Albert Abrams, MD, imagined that the secret to health and disease lie in the nature of vibrations emanating from the body's cells. Abrams called these theoretical vibrations "The Electrical Reactions of Abrams" (ERA). ERA also came to be known as Radionics. Abrams created a black box called the Oscilloclast which was alleged to not only measure but alter these vibrations and effect health and disease. (The Oscilloclast is the prototype of what has become known as "black box quackery.") To franchise ERA, Abrams created the Electronic Medical Foundation (EMF) through which he marketed some 5,000 gadgets. The story of Albert Abrams and his Oscilloclast is renowned in the annuals of quackery [1,2] His many imitators included chiropractor Ruth Drown  and George de la Warr .
Radionics claim to diagnose, prescribe for, or treat disease based upon "readings" obtained while using a drop of the patient's blood or some personal object belonging to them. This belief is founded in a concept called radiesthesia meaning "the sensitive radiance." Radiesthesia is based upon the vitalistic notion that "Life Force" produces a resonance via thought processes that can be discerned by people possessing a "sixth sense" referred to as "sensitives" forms the basis for medical dowsing. Sensitives are alleged to be able to discern Life Force resonances emanated by a sample of a patient's tissue or fluids (e.g., spot of blood, lock of hair, fingernail clippings, saliva, urine, etc.) or a personal object (e.g., picture, article of clothing or jewelry, etc.) by employing pendulums, dowsing rods, or electronic devices. Many of the electronic (a.k.a. "black box") devices which vitalists employ have senseless wiring schemes. To outsiders, this appears to be clear evidence of deliberate fraud, but devotees have their own explanation, they say: "the blood spot means nothing, in itself; it simply serves to help tune the radiesthetist's mind to his patient's broadcasts." If he is sufficiently sensitive, he does not even need its help .
During 1923-24, the Scientific American and the American Medical Association invested some ten months and $30,000 investigating ERA devices. Its panel of scientists concluded:
Analyzed in the cold light of scientific knowledge, the entire Abrams matter is the height of absurdity. The so-called Electronic Reactions of Abrams do not exist...at least objectively. They are merely products of the Abrams' practitioner's mind. At best it is all an illusion. At worst, it is a colossal fraud." 

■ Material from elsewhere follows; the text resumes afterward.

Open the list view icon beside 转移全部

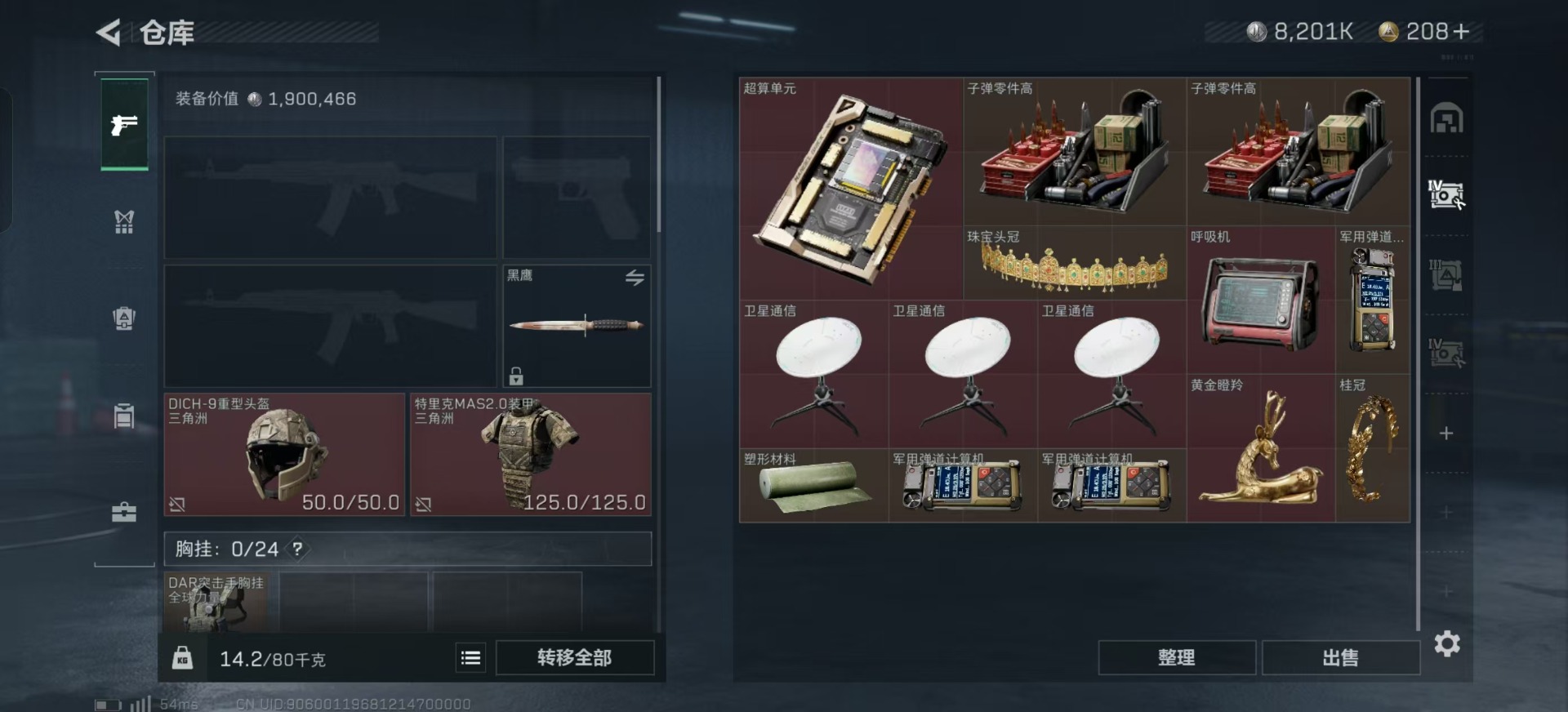point(470,658)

Albert Abrams died of pneumonia in January, 1924 -- nine months before the Scientific American's investigation was completely published. However, this was not the end of his contribution to quackery. Abrams willed the millions of dollars he had amassed to the Electronic Medical Foundation, for the perpetuation of his fake machines. EMF also ran a lucrative diagnosis-by-mail service. An estimated 3,000 practitioners, most of them chiropractors, would send dried blood specimens from their patients. These would be checked by a electronic gadget and a "diagnosis" mailed back by postcard. An investigation by the U.S. Food and Drug Administration uncovered some astounding findings. A blood sample from a man who had lost his right leg elicited a diagnosis of arthritis in the right food and ankle. The blood of a dead man brought back a diagnosis of colitis, and that of a rooster resulted in a report of sinus infection and bad teeth! In 1954, a U.S. District Court ordered the president of the firm, Fred J. Hart, to stop distributing the treatment devices. Shortly thereafter, Hart founded the National Health Federation (NHF) as an organization that would lobby for "freedom of choice" in health matters. In 1963, the FDA released a report on the NHF that said in part:
The stated purpose of the federation is to promote "freedom of choice" in health matters. The record shows that what this frequently means is freedom to promote medical nostrums and devices which violate the law. From its inception, the federation has been a front for promoters of unproven remedies, eccentric theories and quackery.
In an updated report on the NHF issued in 1973, the FDA reiterated virtually the same judgment .
Present-day versions of radionics devices are promoted as "experimental" with disclaimers about their usefulness in medicine. However, these seem to be done for the purpose of protecting users from prosecution for violating the Medical Device Amendments to the U.S. Food, Drug & Cosmetic Act. A major promoter of radionics is the U.S. Psychotronics Association.